*eguy said:
I'm still not clear with your explanation above. The system is able to write
data to the remaining two disks. Is the parity chunk included? It used to
write A1 to disk 1, A2 to disk 2, and Ap to disk 3. So there is no disk 3
any more. What will the system do with this situation. I think I still think
in a wrong way.
Your description is RAID 4. Both RAID 4 and RAID 5 work similarly (splitting
data into chunks and calculating a parity chunk). RAID 5 intersperses parity
information while RAID 4 has a dedicated parity drive. RAID 5 operates in
"round robin" fashion. RAID 4 does not. Using your nomenclature, A1 would go
to disk 1 some of the time, to disk 2 some of the time, and to disk 3 some
of the time. In a 3-drive RAID 5 array, it would look something like:
A1 A2 Ap
B2 Bp B1
Cp C1 C2
D1 D2 Dp
Comparied to RAID 4 which would look something like:
A1 A2 Ap
B1 B2 Bp
C1 C2 Cp
D1 D2 Dp
The parity information still gets calculated, and RAID 5 still intersperses
the chunks, but drops the chunk that would have been placed on the failed
drive (sometimes 1, sometimes 2, and sometimes p).

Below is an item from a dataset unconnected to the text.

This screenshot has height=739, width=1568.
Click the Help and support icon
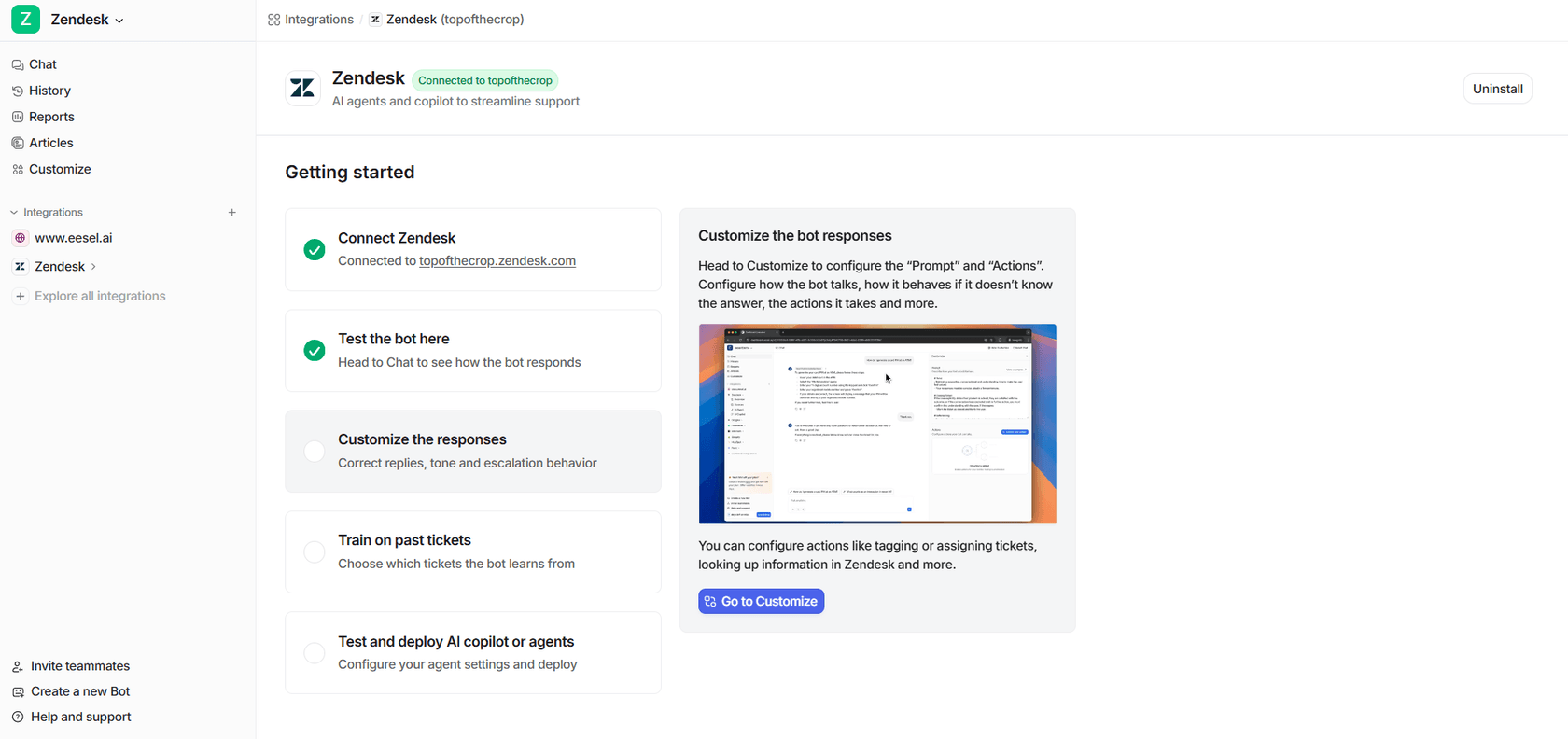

The parity calculation uses XOR (exclusive OR). In binary math, comparing OR
to XOR:
1 XOR 1 = 0
1 XOR 0 = 1
0 XOR 0 = 0
1 OR 1 = 1
1 OR 0 = 1
0 OR 0 = 0
Given the data split into 2 chunks:
100 010
The parity chunk would be:
110
If you lose the 2nd chunk (010 in this example), using the XOR function on
the surviving data recalculates the missing information.
100 XOR 110 = 010
This is why RAID 5 can survive a single disk failure. If RAID 5 were to
suffer a multidisk failure, not enough information would survive to
recalculate the missing information. The RAID recovery procedure ends up
being relatively simple math. Users and SysAdmins aren't even aware that a
drive failure took place because the system is still running and the
information is still accessible. Using hot swap or hot spare drives, the
SysAdmin can even perform the recovery while the system is in use (with a
noticable and understandable performance degradation).